22. M. [H] [P] ne discute pas le montant de l'indemnité contractuelle prévue par le contrat, mais seulement son bienfondé.

23. Dès lors, au regard des six opérations litigieuses et tenant compte d'un taux de TVA appliqué et non contesté de 20%, M. [P] sera condamné à payer à la SARL CL Conseils une indemnité de 36 000 euros.

24. La décision sera réformée en ce sens.

Sur l'imputabilité de la rupture du contrat d'agent commercial et ses suites

25. Il résulte des dispositions d'ordre public des articles L. 134-12 et L. 134-13 du code de commerce que la cessation des relations entre l'agent commercial et son mandant ouvre droit en principe, au profit du premier, à l'indemnité compensatrice du préjudice en résultant, cette réparation étant exclue, notamment, lorsque la cessation du contrat est provoquée par la faute grave de l'agent commercial.

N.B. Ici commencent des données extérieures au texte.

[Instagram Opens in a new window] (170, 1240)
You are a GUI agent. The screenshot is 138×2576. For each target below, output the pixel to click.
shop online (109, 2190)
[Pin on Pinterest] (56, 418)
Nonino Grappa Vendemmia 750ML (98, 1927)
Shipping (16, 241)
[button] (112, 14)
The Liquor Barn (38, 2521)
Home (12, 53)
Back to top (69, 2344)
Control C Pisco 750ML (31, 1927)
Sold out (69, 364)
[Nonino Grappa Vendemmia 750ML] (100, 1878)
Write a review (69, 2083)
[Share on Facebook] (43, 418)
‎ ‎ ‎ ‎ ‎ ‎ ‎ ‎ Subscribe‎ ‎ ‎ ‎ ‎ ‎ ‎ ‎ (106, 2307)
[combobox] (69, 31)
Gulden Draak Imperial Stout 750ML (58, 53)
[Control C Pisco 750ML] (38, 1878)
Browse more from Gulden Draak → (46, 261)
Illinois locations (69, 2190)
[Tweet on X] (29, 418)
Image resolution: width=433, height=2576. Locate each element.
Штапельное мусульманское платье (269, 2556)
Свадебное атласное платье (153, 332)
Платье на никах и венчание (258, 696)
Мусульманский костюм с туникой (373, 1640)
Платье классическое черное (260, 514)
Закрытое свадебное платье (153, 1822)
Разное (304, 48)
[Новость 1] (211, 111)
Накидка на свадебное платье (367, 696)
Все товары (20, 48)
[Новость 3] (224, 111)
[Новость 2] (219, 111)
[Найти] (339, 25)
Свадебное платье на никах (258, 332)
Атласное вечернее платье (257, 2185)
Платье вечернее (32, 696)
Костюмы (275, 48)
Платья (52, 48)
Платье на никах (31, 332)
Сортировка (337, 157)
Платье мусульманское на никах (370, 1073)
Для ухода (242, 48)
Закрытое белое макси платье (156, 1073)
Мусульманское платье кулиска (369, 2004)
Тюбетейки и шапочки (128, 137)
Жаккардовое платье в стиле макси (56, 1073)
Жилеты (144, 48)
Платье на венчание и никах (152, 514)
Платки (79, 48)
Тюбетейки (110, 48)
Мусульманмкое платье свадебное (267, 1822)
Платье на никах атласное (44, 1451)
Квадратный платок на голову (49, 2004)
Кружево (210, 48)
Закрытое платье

26. La faute grave est celle qui porte atteinte à la finalité commune du mandat d'intérêt commun et rend impossible le maintien du lien contractuel.

27. Elle s'apprécie en regard de tout manquement caractérisé de l'agent aux obligations mises à sa charge par la loi ou le contrat d'agence, tel que le manquement à l'obligation de diligence ou au devoir de loyauté. A cet égard, la violation de l'interdiction contractuelle de représenter un concurrent sans informer le mandant, ou encore, la transgression des obligations prévues aux articles L. 134-3 et L. 134-4 du code de commerce en fait partie.

28. Les atteintes à l'exécution loyale du mandat par M. [H] [P] sont autant de fautes graves directement à l'origine de la lettre du 8 avril 2022 aux termes de laquelle la SARL CL Conseils a résilié son contrat d'agent commercial.

29.Cette seule constatation exclut de faire droit à sa demande de 10 000 euros au titre de l'indemnité compensatrice. Le jugement déféré confirmé de ce chef.

30.En revanche, ces fautes ne privent pas M. [H] [P] de son droit à commissionnement à hauteur de 3 037,65 euros pour une vente immobilière réalisée dans le cadre de son mandat, droit qui n'est d'ailleurs pas contesté par la SARL CL Conseils.

31. Le jugement déféré sera là encore confirmé sur ce point.

PAR CES MOTIFS

La cour,

Confirme le jugement déféré sauf en ce qui concerne le montant des dommages et intérêts alloués à la SARL CL Conseils,

Statuant à nouveau et ajoutant,

Condamne M. [H] [P] à payer à la SARL CL Conseils la somme de 7 000 euros au titre de son préjudice moral, et celle de 36 000 euros au titre de son préjudice financier,

Déboute M. [H] [P] de sa demande au titre de l'article 700 du code de procédure civile, et le condamne à payer à la SARL CL Conseils la somme de 1 500 euros, ainsi qu'aux entiers dépens.